Problem>
Starting at the line with "Where should I" and going on through the line with "Given: Navigate to Home in breadcrumb", reproduce each line in the records below exactly and nothing more.
====
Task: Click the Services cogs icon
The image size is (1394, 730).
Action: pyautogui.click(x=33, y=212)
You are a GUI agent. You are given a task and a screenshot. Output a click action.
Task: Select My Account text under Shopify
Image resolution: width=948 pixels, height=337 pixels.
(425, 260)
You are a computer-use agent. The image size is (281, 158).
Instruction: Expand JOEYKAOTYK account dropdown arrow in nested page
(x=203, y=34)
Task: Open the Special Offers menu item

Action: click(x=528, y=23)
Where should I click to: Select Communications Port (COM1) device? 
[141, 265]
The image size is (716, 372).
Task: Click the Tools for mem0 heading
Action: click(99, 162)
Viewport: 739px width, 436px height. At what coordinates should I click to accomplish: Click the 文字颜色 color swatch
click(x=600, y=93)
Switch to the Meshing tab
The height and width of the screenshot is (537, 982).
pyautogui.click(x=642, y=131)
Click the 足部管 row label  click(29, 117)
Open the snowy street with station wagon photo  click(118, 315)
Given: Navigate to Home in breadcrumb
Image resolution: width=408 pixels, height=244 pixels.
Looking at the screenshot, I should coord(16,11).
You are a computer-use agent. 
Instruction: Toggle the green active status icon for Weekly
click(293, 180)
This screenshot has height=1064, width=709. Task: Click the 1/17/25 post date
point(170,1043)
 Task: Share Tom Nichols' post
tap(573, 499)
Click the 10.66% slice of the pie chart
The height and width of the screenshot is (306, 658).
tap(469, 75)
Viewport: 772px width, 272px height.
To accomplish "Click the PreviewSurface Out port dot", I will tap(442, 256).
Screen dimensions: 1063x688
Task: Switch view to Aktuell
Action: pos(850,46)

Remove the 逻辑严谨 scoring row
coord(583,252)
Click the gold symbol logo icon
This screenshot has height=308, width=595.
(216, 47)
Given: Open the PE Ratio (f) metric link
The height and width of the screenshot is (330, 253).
====
Your response>
Where should I click to: Select Communications Port (COM1) device? 
[141, 265]
The image size is (716, 372).
Task: Click the Tools for mem0 heading
Action: click(99, 162)
Viewport: 739px width, 436px height. At what coordinates should I click to accomplish: Click the 文字颜色 color swatch
click(x=600, y=93)
Switch to the Meshing tab
The height and width of the screenshot is (537, 982).
pyautogui.click(x=642, y=131)
Click the 足部管 row label  click(29, 117)
Open the snowy street with station wagon photo  click(118, 315)
Given: Navigate to Home in breadcrumb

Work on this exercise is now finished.